(WHAT YOU SHOULD DO): Repeat the data lines from the one containing "Groupe de rubriques (410, 192)" through the one containing "Conditions d'utilisation", copying each line exactly and including both ends.

(RECORDS FOR THIS TASK):

===============

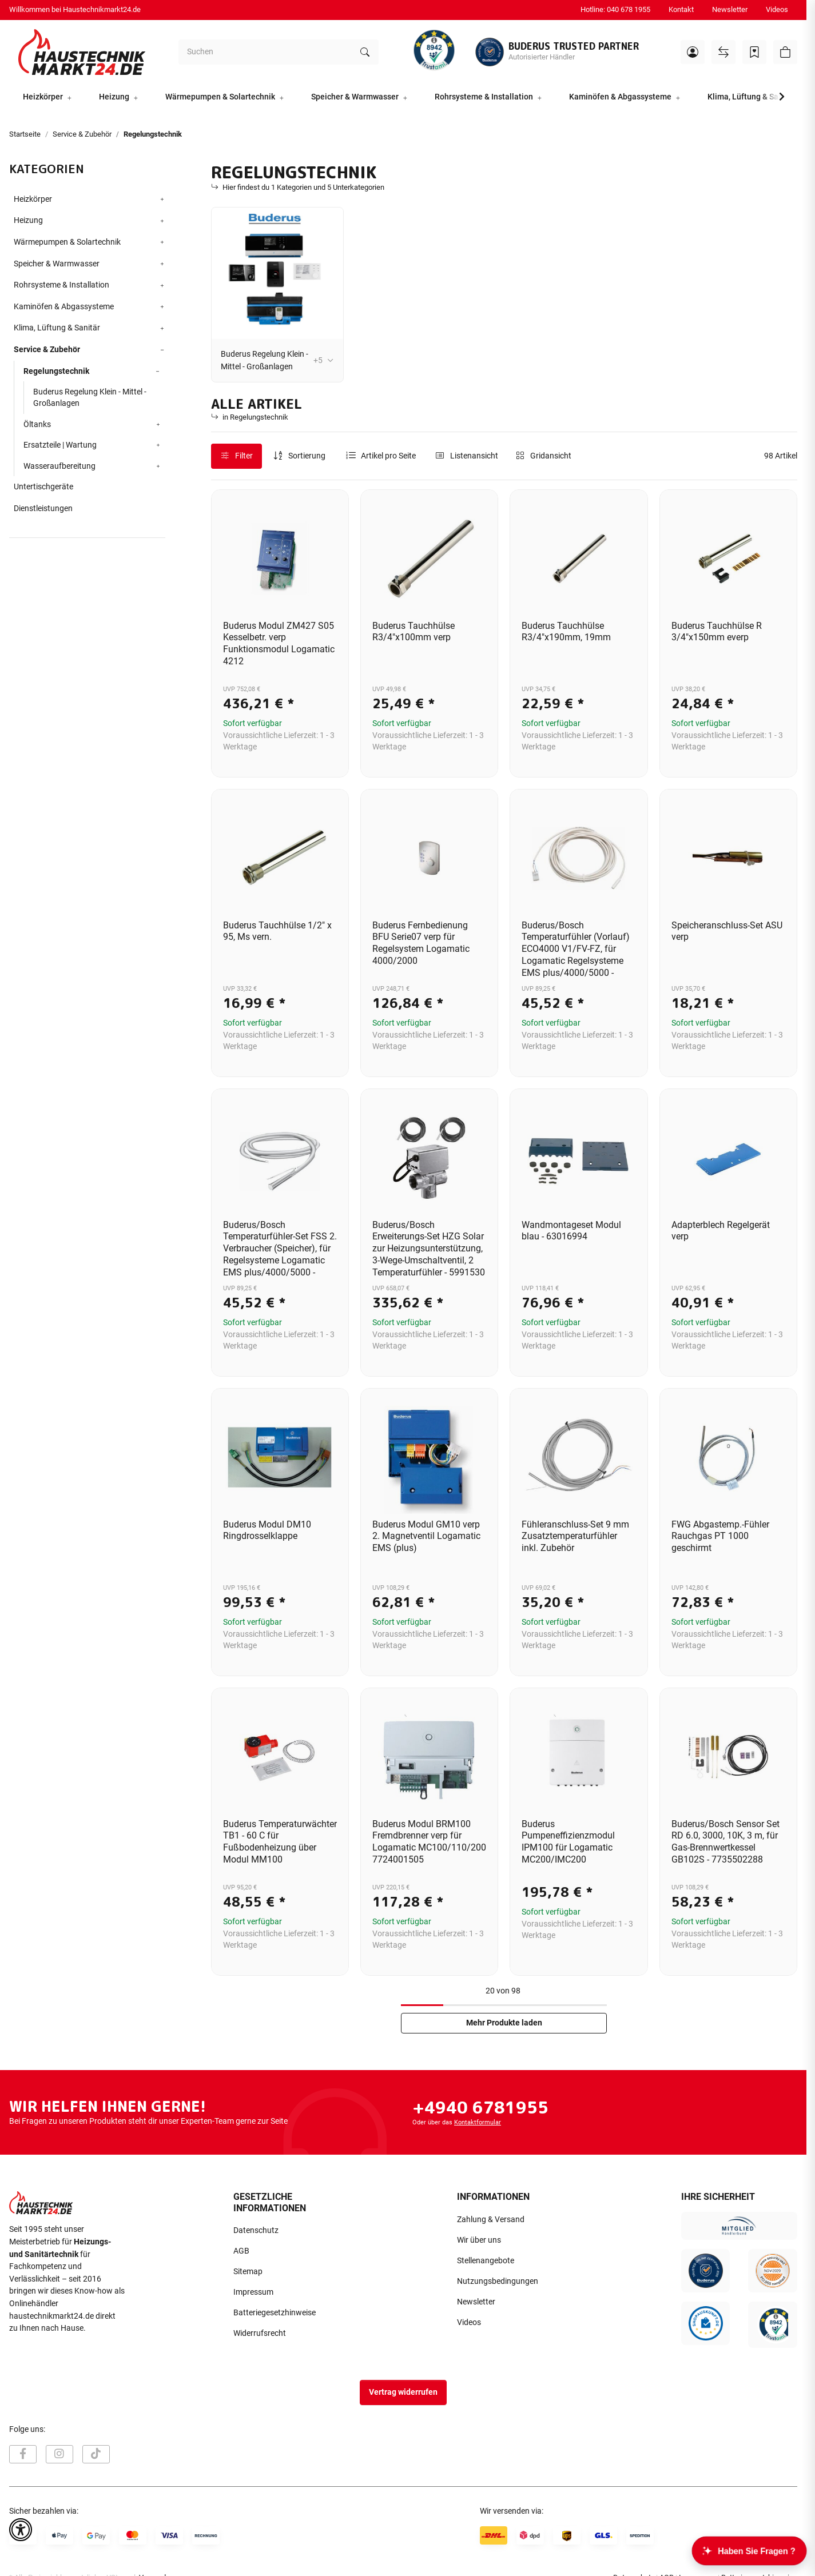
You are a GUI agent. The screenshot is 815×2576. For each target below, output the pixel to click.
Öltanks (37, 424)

===============

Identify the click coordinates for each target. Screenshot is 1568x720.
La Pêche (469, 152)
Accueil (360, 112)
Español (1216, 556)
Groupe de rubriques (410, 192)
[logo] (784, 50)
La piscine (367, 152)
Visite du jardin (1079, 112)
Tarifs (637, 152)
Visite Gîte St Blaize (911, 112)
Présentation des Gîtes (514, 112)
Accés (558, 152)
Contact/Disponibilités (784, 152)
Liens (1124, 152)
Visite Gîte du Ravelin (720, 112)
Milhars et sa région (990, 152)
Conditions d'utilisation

===============

(ANSWER TO THIS TASK):
Groupe de rubriques (410, 192)
[logo] (784, 50)
La piscine (367, 152)
Visite du jardin (1079, 112)
Tarifs (637, 152)
Visite Gîte St Blaize (911, 112)
Présentation des Gîtes (514, 112)
Accés (558, 152)
Contact/Disponibilités (784, 152)
Liens (1124, 152)
Visite Gîte du Ravelin (720, 112)
Milhars et sa région (990, 152)
Conditions d'utilisation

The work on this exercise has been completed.